The court explained that a general publication occurs when a work is provided to the public without control and without regard to the identity of the recipient or the intended use of the work by the recipient. Publishing a work in this manner without employing the statutory copyright notice causes a loss of the copyright to the public domain. A limited publication, on the other hand, involves a publication to a select group of the public for a limited or controlled purpose whereby the recipient is not given the right to copy or distribute the work. This type of limited publication without the copyright notice does not divest an author from the copyright.

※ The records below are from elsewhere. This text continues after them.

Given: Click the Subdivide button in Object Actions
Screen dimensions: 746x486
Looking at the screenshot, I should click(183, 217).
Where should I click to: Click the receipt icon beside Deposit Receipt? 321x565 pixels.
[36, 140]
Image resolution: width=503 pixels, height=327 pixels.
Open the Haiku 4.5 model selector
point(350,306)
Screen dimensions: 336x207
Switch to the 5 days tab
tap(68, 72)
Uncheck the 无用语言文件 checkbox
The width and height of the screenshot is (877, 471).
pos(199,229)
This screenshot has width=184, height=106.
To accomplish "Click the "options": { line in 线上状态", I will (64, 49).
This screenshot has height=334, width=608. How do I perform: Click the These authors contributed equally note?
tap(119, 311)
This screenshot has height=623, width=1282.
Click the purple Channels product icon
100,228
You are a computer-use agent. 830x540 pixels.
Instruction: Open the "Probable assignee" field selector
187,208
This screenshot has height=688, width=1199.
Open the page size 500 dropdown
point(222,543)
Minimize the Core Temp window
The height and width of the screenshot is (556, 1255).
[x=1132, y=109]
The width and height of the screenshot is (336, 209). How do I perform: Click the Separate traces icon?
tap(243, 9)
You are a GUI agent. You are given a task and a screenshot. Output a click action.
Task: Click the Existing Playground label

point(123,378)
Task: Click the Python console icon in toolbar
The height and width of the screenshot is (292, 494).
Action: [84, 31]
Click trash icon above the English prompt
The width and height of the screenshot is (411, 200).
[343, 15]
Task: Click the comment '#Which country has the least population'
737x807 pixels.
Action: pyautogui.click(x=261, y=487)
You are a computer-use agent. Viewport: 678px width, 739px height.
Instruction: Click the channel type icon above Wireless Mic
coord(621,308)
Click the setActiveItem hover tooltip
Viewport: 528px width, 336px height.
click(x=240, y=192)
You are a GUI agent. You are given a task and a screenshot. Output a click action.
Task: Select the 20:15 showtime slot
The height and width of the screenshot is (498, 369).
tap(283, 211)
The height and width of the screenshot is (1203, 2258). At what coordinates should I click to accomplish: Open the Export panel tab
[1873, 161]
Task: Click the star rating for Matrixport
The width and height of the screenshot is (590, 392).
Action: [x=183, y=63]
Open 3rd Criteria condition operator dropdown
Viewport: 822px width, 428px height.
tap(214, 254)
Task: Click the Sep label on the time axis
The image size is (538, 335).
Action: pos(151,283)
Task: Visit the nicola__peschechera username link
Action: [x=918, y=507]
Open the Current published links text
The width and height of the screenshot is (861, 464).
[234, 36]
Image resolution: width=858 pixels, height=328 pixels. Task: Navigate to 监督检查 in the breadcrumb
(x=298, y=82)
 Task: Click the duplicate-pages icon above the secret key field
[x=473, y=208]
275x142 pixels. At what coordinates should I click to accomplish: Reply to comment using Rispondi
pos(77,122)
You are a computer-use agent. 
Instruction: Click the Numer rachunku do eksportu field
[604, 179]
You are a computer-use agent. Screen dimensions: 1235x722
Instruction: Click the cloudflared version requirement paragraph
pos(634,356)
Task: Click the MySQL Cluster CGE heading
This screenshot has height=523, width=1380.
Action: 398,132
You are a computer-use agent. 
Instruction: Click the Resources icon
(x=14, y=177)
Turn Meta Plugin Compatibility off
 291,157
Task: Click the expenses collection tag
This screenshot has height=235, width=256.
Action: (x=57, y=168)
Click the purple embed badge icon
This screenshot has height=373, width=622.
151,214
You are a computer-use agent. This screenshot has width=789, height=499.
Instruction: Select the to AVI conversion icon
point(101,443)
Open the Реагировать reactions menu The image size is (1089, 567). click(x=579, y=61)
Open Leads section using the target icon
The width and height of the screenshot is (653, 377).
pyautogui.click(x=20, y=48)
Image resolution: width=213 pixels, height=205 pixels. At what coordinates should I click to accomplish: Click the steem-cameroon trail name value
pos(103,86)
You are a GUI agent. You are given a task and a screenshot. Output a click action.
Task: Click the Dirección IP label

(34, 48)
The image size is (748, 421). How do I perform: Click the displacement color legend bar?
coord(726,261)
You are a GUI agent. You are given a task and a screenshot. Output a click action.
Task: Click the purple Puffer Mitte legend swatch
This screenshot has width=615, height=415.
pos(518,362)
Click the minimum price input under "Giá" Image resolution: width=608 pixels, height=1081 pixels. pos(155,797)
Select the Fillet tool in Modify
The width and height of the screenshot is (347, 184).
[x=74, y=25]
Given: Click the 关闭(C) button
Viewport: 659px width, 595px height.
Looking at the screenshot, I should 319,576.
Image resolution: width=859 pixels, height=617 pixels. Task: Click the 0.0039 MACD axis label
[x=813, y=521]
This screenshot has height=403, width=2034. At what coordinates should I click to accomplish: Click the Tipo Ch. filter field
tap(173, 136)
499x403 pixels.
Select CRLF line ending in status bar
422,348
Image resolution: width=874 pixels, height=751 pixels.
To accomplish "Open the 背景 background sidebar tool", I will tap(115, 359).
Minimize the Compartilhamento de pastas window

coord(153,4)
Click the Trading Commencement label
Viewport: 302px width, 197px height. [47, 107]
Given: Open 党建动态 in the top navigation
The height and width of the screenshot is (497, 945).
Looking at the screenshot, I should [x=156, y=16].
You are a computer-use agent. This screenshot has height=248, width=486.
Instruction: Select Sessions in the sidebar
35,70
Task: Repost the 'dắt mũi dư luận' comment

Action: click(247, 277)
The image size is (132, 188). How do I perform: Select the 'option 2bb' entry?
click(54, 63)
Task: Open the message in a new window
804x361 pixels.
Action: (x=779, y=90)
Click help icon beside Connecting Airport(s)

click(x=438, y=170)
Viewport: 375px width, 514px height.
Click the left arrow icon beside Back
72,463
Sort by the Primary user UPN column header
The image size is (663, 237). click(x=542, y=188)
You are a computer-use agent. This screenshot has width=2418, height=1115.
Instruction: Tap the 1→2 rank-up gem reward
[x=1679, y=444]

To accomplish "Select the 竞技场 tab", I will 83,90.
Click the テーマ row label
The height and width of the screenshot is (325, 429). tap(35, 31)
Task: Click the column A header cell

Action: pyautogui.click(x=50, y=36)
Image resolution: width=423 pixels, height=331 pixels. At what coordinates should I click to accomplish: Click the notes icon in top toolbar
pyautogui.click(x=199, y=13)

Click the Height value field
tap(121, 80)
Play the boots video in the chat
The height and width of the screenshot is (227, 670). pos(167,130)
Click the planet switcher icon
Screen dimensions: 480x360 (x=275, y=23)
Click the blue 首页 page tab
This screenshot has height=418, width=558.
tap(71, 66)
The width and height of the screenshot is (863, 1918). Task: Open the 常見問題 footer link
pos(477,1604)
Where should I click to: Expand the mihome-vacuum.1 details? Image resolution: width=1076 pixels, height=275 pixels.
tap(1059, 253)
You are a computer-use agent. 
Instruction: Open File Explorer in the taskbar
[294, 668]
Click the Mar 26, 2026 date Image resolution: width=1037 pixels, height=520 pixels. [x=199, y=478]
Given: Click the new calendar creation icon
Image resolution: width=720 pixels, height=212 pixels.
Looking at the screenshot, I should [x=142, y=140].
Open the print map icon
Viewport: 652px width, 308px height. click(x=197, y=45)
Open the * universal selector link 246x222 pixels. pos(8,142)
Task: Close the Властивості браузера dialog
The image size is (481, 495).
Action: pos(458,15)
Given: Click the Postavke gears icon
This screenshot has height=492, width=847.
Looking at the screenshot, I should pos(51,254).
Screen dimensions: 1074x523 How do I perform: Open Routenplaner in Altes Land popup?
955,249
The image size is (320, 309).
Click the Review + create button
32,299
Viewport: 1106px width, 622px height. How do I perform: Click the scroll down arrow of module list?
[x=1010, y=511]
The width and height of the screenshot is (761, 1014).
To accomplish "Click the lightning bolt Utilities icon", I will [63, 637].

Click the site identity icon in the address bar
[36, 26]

Was there a publication of the speech? CBS could not claim that Dr. King's public presentation of his speech on the National Mall constituted a publication because, as a general principle of copyright law, a public performance does not constitute publication. But CBS claimed that when advance printed copies of Dr. King's speech was given to the media, a general publication occurred. These printed copies lacked a copyright notice and, argued CBS, the general publication divested copyright ownership from Dr. King. The Court pointed out, however, that allowing news media access to a newsworthy event, by providing advance printed copies of a newsworthy speech that they would subsequently be witness to and report on, does not constitute a general publication of the speech but only a limited publication. The Court observed, with respect to the media's access to newsworthy material, that "the authority was granted to a limited group for a limited purpose [to report the news] * * * the restrictions on copying and reproduction were implied." Id., at 16. Accordingly, providing printed copies of the speech to the news media was at most a limited publication. The failure to apply a statutory copyright notice did not divest title from Dr. King.
It is reported that the "I Have A Dream" speech represents one of the finest examples of public oratory in U.S. history. Not only does Dr. King's dream live on, but so does the copyright in the speech. Dr. King died in 1968, and the copyright in his speech will last for 70 years from his death, through 2038.
"I have a dream that one day this nation will rise up and live out the true meaning of its creed." Dr. Martin Luther King, Jr.